→ **The task**:
In the records below, begin at the line that has "1911x855 pixels." and stop after the line that has "Click the Oct"; quote those lines verbatim and nothing more.

[Extracted data Boundary: Start]

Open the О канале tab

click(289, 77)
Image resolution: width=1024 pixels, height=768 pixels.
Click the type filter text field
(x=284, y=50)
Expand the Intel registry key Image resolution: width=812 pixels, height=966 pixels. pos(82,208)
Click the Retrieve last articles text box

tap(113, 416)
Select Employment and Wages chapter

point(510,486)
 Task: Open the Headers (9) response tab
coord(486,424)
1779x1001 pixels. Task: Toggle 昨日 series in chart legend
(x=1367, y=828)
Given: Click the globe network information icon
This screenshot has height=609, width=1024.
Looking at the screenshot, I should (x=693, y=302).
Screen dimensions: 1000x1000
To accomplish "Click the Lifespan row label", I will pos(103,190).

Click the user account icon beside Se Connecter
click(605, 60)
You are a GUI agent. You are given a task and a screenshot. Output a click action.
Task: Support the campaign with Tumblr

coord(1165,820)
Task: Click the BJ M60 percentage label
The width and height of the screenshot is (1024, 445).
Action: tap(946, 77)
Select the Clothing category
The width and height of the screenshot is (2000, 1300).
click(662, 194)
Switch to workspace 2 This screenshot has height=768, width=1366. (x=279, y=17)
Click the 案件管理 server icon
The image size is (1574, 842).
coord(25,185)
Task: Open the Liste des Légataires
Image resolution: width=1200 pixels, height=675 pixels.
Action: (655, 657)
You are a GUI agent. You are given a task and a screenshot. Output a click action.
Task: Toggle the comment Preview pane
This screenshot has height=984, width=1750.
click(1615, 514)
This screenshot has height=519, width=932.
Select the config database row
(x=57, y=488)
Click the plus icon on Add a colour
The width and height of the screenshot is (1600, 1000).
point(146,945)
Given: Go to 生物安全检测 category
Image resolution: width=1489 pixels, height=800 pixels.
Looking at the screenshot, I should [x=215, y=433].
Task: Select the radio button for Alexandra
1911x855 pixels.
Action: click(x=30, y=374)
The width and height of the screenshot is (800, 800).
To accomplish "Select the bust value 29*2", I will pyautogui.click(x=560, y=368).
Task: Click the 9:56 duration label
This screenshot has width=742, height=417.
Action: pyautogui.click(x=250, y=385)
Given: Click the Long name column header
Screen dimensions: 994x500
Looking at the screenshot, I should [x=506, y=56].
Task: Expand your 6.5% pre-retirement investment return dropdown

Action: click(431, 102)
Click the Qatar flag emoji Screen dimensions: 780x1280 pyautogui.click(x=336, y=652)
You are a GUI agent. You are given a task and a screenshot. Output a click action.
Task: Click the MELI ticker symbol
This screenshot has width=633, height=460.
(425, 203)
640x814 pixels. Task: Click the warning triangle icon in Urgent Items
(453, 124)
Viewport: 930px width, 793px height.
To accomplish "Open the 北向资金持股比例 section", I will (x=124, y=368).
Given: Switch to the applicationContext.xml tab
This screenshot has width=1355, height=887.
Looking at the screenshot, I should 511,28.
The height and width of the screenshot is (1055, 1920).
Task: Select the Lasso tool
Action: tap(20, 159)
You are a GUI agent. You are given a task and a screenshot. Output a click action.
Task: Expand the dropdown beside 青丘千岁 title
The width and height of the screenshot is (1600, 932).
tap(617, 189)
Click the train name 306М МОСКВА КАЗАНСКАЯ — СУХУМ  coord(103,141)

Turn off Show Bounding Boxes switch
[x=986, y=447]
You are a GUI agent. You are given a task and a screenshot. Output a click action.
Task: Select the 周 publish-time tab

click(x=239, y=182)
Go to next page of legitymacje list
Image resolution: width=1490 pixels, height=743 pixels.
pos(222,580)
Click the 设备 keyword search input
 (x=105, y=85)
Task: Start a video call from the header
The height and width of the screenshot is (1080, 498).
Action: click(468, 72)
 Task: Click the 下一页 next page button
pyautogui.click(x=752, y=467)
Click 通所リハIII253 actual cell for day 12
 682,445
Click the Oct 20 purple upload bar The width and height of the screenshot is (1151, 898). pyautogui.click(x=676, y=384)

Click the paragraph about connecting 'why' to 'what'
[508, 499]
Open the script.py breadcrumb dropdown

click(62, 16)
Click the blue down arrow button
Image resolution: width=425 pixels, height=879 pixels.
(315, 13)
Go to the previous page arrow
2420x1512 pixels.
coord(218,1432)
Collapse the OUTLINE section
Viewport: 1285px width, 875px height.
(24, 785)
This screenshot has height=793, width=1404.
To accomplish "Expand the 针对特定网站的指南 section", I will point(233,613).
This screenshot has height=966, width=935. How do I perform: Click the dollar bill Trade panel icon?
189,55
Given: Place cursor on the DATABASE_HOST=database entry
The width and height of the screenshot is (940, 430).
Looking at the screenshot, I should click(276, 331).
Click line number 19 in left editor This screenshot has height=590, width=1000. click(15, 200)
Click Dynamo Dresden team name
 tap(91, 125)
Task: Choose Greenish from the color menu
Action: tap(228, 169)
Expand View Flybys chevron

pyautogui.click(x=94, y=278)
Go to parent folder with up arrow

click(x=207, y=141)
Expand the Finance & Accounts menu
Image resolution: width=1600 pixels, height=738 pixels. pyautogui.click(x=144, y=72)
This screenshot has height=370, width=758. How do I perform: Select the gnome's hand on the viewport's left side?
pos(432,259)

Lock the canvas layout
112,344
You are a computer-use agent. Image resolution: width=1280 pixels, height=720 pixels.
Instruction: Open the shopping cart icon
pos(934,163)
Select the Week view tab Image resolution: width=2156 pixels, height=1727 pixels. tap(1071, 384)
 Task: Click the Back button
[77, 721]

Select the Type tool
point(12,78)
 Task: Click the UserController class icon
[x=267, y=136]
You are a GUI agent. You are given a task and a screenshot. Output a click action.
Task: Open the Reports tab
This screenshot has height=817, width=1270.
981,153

[Extracted data Boundary: End]

→ **Response to this task**:
1911x855 pixels.
Action: click(x=30, y=374)
The width and height of the screenshot is (800, 800).
To accomplish "Select the bust value 29*2", I will pyautogui.click(x=560, y=368).
Task: Click the 9:56 duration label
This screenshot has width=742, height=417.
Action: pyautogui.click(x=250, y=385)
Given: Click the Long name column header
Screen dimensions: 994x500
Looking at the screenshot, I should [x=506, y=56].
Task: Expand your 6.5% pre-retirement investment return dropdown

Action: click(431, 102)
Click the Qatar flag emoji Screen dimensions: 780x1280 pyautogui.click(x=336, y=652)
You are a GUI agent. You are given a task and a screenshot. Output a click action.
Task: Click the MELI ticker symbol
This screenshot has width=633, height=460.
(425, 203)
640x814 pixels. Task: Click the warning triangle icon in Urgent Items
(453, 124)
Viewport: 930px width, 793px height.
To accomplish "Open the 北向资金持股比例 section", I will (x=124, y=368).
Given: Switch to the applicationContext.xml tab
This screenshot has width=1355, height=887.
Looking at the screenshot, I should 511,28.
The height and width of the screenshot is (1055, 1920).
Task: Select the Lasso tool
Action: tap(20, 159)
You are a GUI agent. You are given a task and a screenshot. Output a click action.
Task: Expand the dropdown beside 青丘千岁 title
The width and height of the screenshot is (1600, 932).
tap(617, 189)
Click the train name 306М МОСКВА КАЗАНСКАЯ — СУХУМ  coord(103,141)

Turn off Show Bounding Boxes switch
[x=986, y=447]
You are a GUI agent. You are given a task and a screenshot. Output a click action.
Task: Select the 周 publish-time tab

click(x=239, y=182)
Go to next page of legitymacje list
Image resolution: width=1490 pixels, height=743 pixels.
pos(222,580)
Click the 设备 keyword search input
 (x=105, y=85)
Task: Start a video call from the header
The height and width of the screenshot is (1080, 498).
Action: click(468, 72)
 Task: Click the 下一页 next page button
pyautogui.click(x=752, y=467)
Click 通所リハIII253 actual cell for day 12
 682,445
Click the Oct 20 purple upload bar The width and height of the screenshot is (1151, 898). pyautogui.click(x=676, y=384)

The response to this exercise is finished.